Moms, Sons, and Video Games



Generally speaking, although there are exceptions, it is easier to stay "in touch" with our teenage daughters than it is with our teenage sons. On the surface, it may not appear so, but how often do you get to really talk with your growing son? How much one on one time do you get? And I don't mean from the stands of a sporting event that he is participating in.

There are several ways to accomplish this major goal as a parent. You could go hiking together, camping, fishing, but these are usually "Dad" times to bond. Some Moms do this as well, but I found something that is fun, a bit challenging, and just about anyone can do it. Now, this is for the Mom whose boys enjoy video games and are completely brilliant at them, getting bored easily because they beat the game so quickly. Ask them to teach you how to play, be very interested, and genuinely wish to learn!

The easiest game I found, and the one my son taught me first, is Dungeons and Dragons Heroes for the XBox. It is a two player game, comes with a tutorial that you stay in until you have it all figured out and learn the controls, the graphics are pretty good, and will retain your sons interest for enough time to get you started. The choices in the two player game catagory are very limited, but after you master Dungeons and Dragons Heroes, try another XBox game called Baldurs Gate Dark Alliance 2. This is a more challenging game that will hold both you and your son's attention a bit longer as there is an awesome side quest to find soul shards. As you get more comfortable with the game systems, you start incorporating other topics into your conversations besides just the games and "which button do I push?" Before long, he will start to tell you important things about his day or even his thoughts. Understand, that if he is really good at the games, for him, it is a relaxing, no brainer activity, and those are the most opportune times to get to know who your son really is.
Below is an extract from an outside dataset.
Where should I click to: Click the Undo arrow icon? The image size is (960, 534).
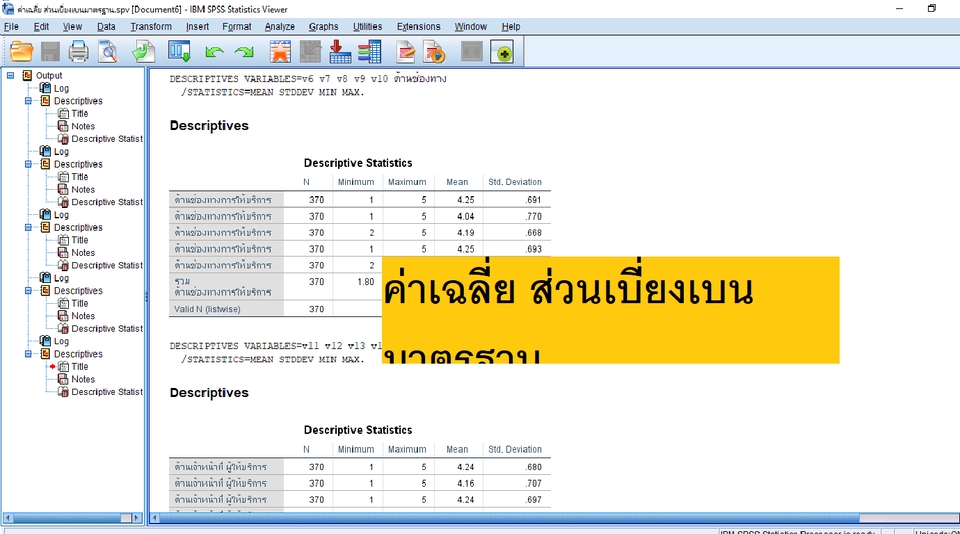[213, 51]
Yes, it might be a lot of work to learn something new, or you just don't have time, or it is too hard. OK, this is not for everyone and certainly there are other ways, but this way works And you obtain a skill to boot! Trust me, video games Are a skill! Some help with History, like Age Of Empires will give you is a big plus. Age Of Empires is a PC game that comes in different eras. A brilliant learning tool on the Roman Empire and tacticle manouvers, while you learn better to interact with your son.

Or, you could choose a racing game, like Mario Cart! It is a benefit to their later driving abilities and found with the Nintendo systems. Haunted Mansion is an XBox figure it out puzzle type game that boosts your thinking and reasoning skills. Even Fable, which is absolutely brilliant by the way, shows them morality as they and you journey through life. Fable and Haunted Mansion are one player games, but you can help him figure out the puzzles in the Haunted Mansion, and with Fable, the beautiful graphics are like watching a movie play out by your sons hand.

The best part of this adventure through gaming, other than the main purpose of getting closer with your son, is when you can play the cool old stuff we used to play, like Pacman and Gallaga. Nintendo has these for their system. Your son might say that the graphics are a bit on the lame side, but you will enjoy the play time together, no matter how short.

Don't wait for them to want to do something with you, it may not happen right away. And, offering to do something with your son out in public is not always received with great eagerness. This is at home, no one has to be informed that your son is "hanging out" with his Mom, that is, until you get good and then become a bragging right for your son! Well worth the effort at that point!

You can spend time online at Amazon, or drive down to EB Games or Gamestop for inexpensive, used games. There really are only a few select "greats" that never get old. Enjoy your new skill and the new relationship with your son!